WHAT IS ASKED
Will you copy out every one of the rows below, word for word, without changing anything?
■ ■ ■
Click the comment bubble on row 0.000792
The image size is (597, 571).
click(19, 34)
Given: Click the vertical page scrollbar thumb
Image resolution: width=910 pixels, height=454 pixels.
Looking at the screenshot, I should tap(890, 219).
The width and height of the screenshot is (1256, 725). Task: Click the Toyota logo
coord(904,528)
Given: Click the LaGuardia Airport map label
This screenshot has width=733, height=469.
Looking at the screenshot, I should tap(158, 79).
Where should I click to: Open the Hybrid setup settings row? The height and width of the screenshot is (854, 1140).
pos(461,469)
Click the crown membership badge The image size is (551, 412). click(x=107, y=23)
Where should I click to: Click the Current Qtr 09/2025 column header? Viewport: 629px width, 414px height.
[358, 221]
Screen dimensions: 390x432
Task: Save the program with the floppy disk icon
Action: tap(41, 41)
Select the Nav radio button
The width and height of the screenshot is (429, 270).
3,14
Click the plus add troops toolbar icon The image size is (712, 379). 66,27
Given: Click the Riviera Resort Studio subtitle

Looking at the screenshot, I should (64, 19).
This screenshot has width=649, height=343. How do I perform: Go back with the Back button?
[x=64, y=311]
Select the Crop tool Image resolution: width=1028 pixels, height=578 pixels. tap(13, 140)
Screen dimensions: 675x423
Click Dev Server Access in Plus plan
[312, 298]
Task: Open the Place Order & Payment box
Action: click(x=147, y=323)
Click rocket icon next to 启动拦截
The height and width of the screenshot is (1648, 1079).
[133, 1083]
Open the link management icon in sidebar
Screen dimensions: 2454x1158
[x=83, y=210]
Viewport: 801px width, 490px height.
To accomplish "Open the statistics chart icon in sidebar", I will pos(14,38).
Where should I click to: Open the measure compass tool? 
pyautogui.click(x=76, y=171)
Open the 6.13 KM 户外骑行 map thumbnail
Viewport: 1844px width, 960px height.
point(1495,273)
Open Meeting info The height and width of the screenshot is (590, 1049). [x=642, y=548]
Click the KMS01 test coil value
■ ■ ■
WORKED ANSWER
Click the comment bubble on row 0.000792
The image size is (597, 571).
click(19, 34)
Given: Click the vertical page scrollbar thumb
Image resolution: width=910 pixels, height=454 pixels.
Looking at the screenshot, I should tap(890, 219).
The width and height of the screenshot is (1256, 725). Task: Click the Toyota logo
coord(904,528)
Given: Click the LaGuardia Airport map label
This screenshot has width=733, height=469.
Looking at the screenshot, I should tap(158, 79).
Where should I click to: Open the Hybrid setup settings row? The height and width of the screenshot is (854, 1140).
pos(461,469)
Click the crown membership badge The image size is (551, 412). click(x=107, y=23)
Where should I click to: Click the Current Qtr 09/2025 column header? Viewport: 629px width, 414px height.
[358, 221]
Screen dimensions: 390x432
Task: Save the program with the floppy disk icon
Action: tap(41, 41)
Select the Nav radio button
The width and height of the screenshot is (429, 270).
3,14
Click the plus add troops toolbar icon The image size is (712, 379). 66,27
Given: Click the Riviera Resort Studio subtitle

Looking at the screenshot, I should (64, 19).
This screenshot has width=649, height=343. How do I perform: Go back with the Back button?
[x=64, y=311]
Select the Crop tool Image resolution: width=1028 pixels, height=578 pixels. tap(13, 140)
Screen dimensions: 675x423
Click Dev Server Access in Plus plan
[312, 298]
Task: Open the Place Order & Payment box
Action: click(x=147, y=323)
Click rocket icon next to 启动拦截
The height and width of the screenshot is (1648, 1079).
[133, 1083]
Open the link management icon in sidebar
Screen dimensions: 2454x1158
[x=83, y=210]
Viewport: 801px width, 490px height.
To accomplish "Open the statistics chart icon in sidebar", I will pos(14,38).
Where should I click to: Open the measure compass tool? 
pyautogui.click(x=76, y=171)
Open the 6.13 KM 户外骑行 map thumbnail
Viewport: 1844px width, 960px height.
point(1495,273)
Open Meeting info The height and width of the screenshot is (590, 1049). [x=642, y=548]
Click the KMS01 test coil value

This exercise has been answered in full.